Peraltro le cicogne ci rimettono in modo particolare. Proprio loro che contribuiscono al funzionamento della nostra specie portandoci i neonati! Ah e la storia che le cicogne portino i bambini pare essere particolarmente legata al tema del riscaldamento globale. La “leggenda” si diffuse tra i popoli centro europei nei secoli passati. Quando nasceva un bambino nelle case di campagna si accendeva più frequentemente il camino così le cicogne, quando in primavera tornavano dall’Africa in Europa, cercando un luogo caldo per creare il nido, si mettevano nei comignoli delle case di quelle famiglie che avevano avuto figli nel breve periodo e che, essendo più frequentemente accesi, restavano più caldi.

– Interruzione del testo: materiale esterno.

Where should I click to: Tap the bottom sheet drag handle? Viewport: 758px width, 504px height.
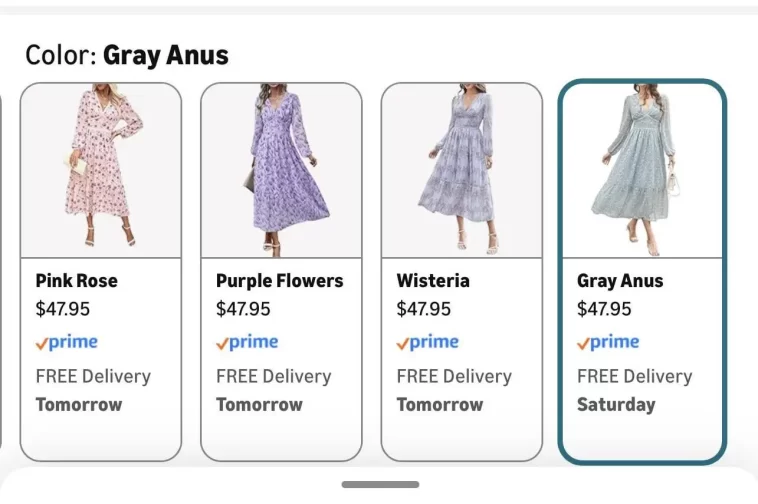(380, 485)
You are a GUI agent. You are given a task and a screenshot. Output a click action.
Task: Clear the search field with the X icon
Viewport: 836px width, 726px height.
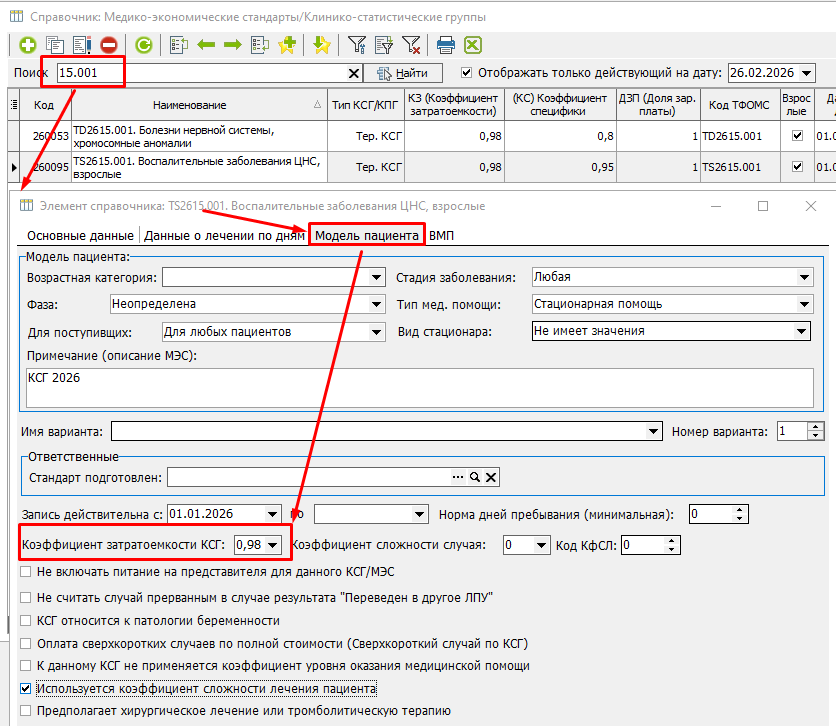tap(353, 73)
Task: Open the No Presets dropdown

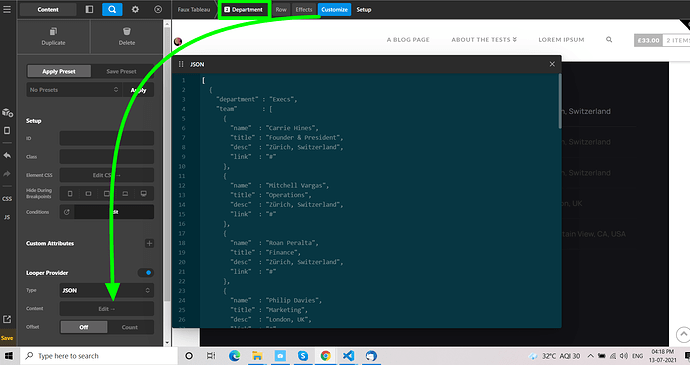Action: (73, 90)
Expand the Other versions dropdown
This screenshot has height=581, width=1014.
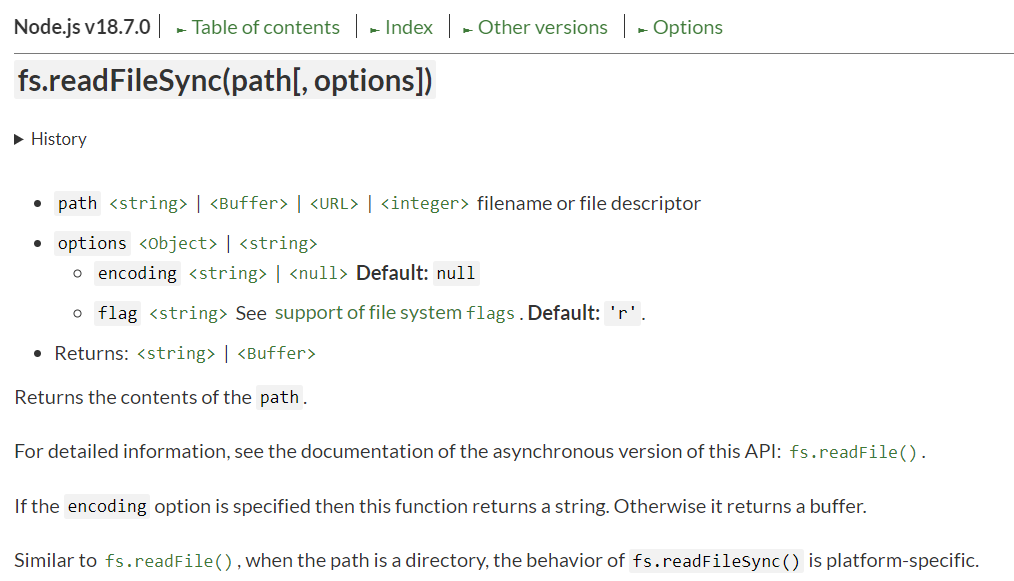[542, 27]
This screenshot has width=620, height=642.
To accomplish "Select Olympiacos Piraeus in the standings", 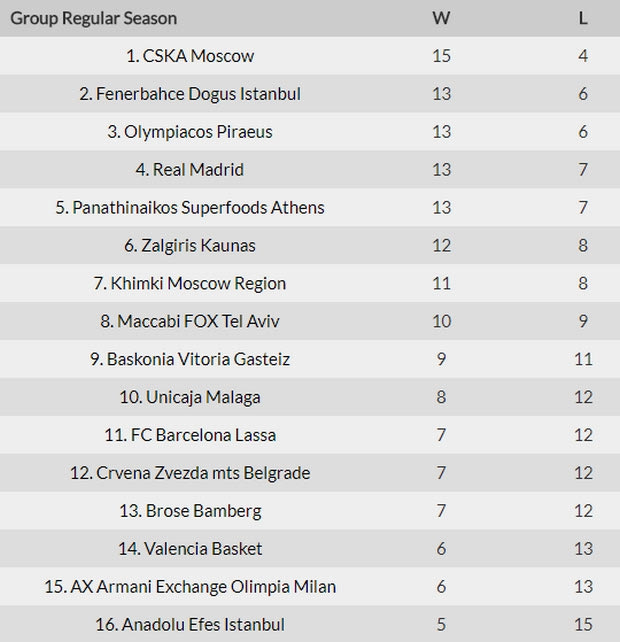I will tap(190, 132).
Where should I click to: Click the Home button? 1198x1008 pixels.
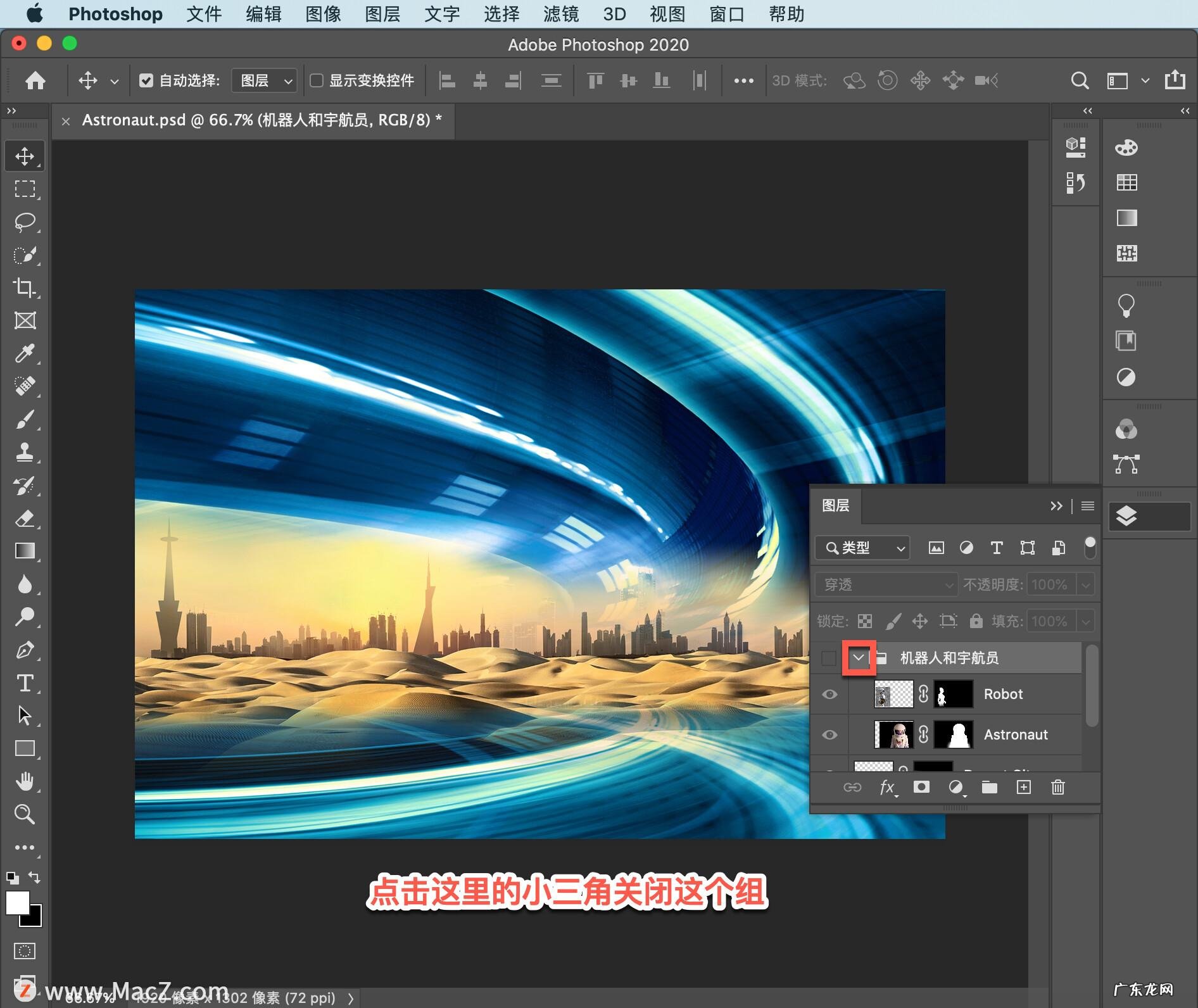pos(35,80)
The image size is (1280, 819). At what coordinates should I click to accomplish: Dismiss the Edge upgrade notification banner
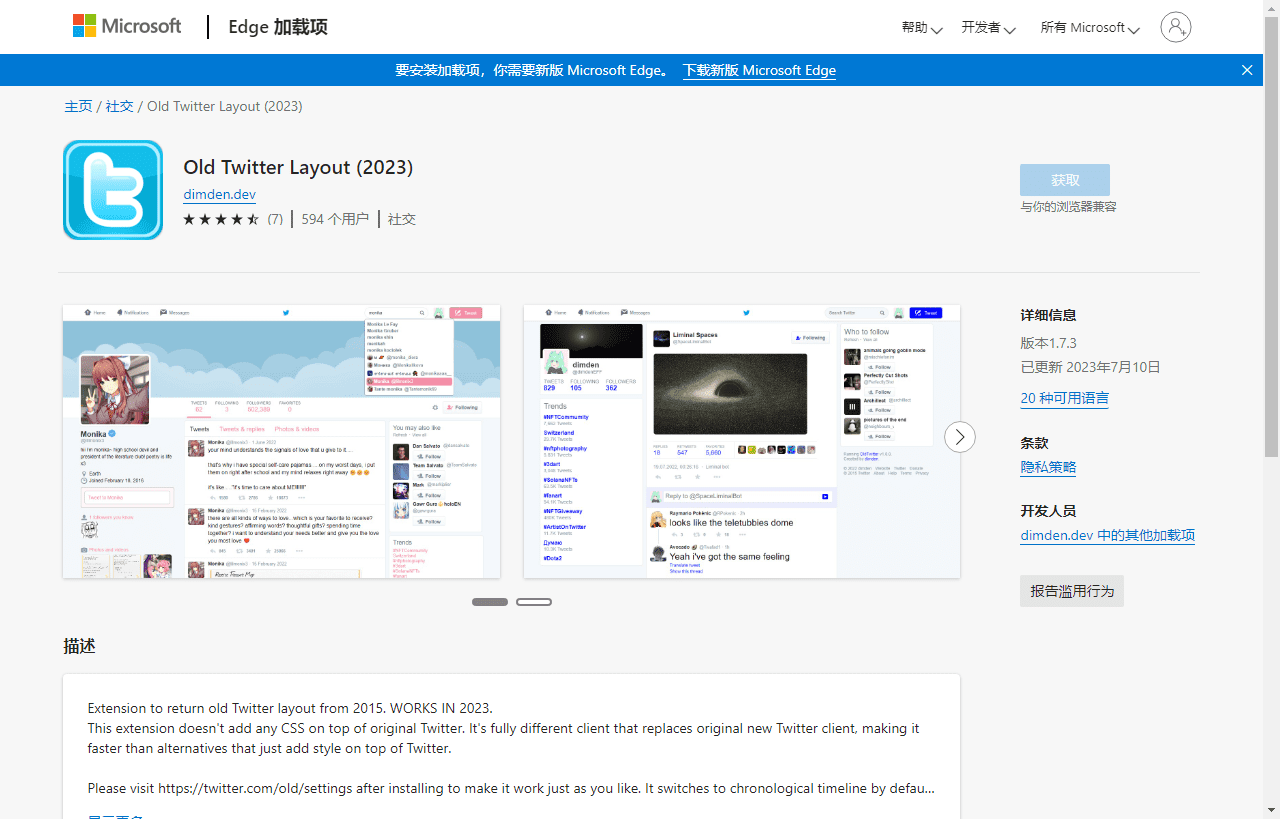1246,69
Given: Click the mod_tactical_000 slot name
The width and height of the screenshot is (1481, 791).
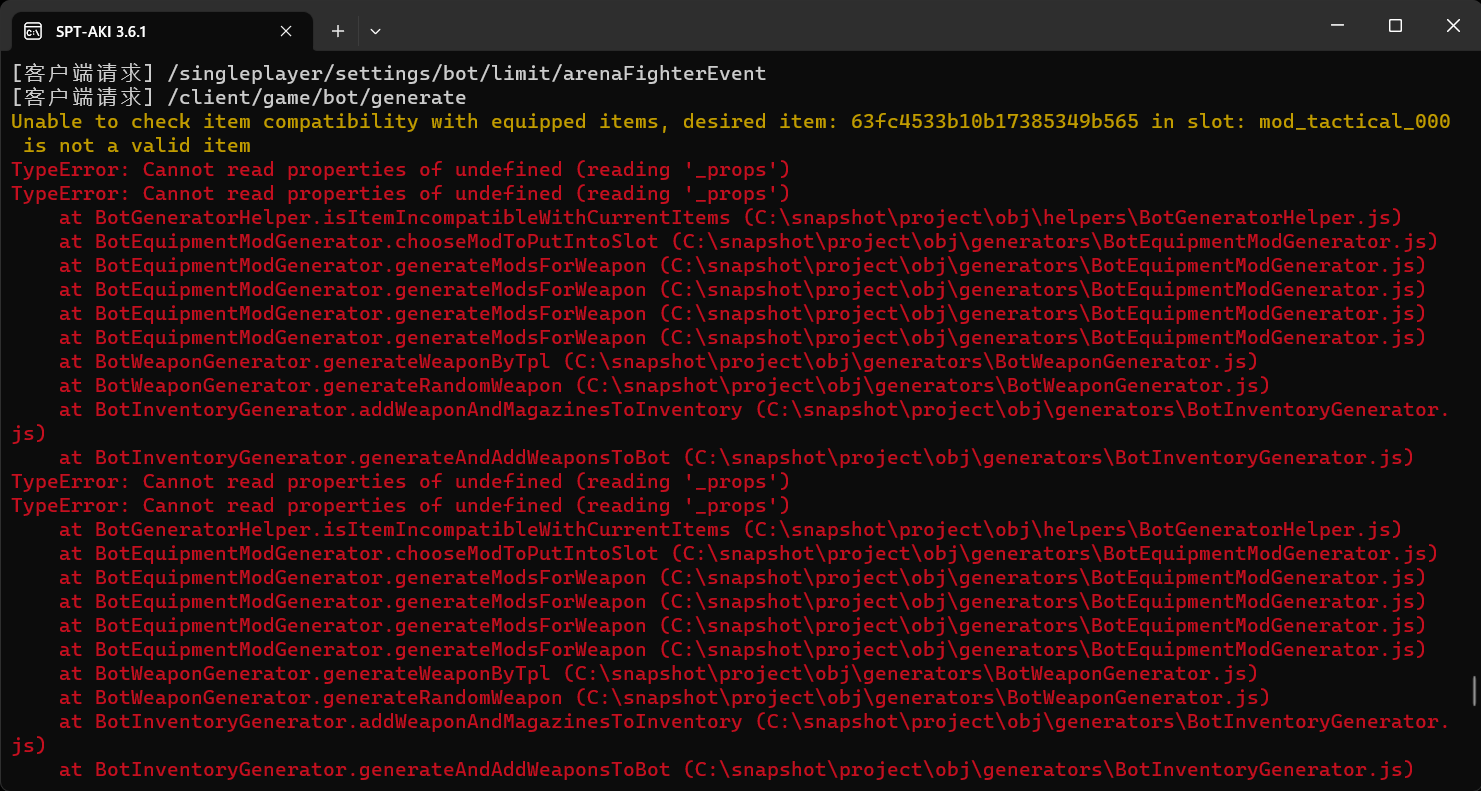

La presenza di una cicogna vicino a una casa si veniva allora a legare alla presenza di un neonato. A vedere bene, in questa prospettiva la mitica relazione pare essere inversa. Sono i bambini a portare le cicogne e non viceversa. Come dicevamo, comunque, calza a pennello l’immagine dei comignoli accesi di cui le cicogne pagano le amare spese. A causa del cambiamento climatico in atto negli ultimi anni, mentre noi stiamo seduti sul nostro divano a mangiare carne proveniente da allevamenti intesivi, un numero sempre più grande di cicogne non rientra in Africa in autunno. Insomma, gli rompiamo le rotte.
Un’altra leggenda lega le cicogne all’idea di pescare la vita dall’acqua, che è notoriamente simbolo di vita, per la loro tendenza a vivere in zone paludose.
Di curioso cosa c’è, alla fine di tutto questo? Il fatto che. gira che ti rigira, nel bene siamo simili a loro, nel male restiamo unici.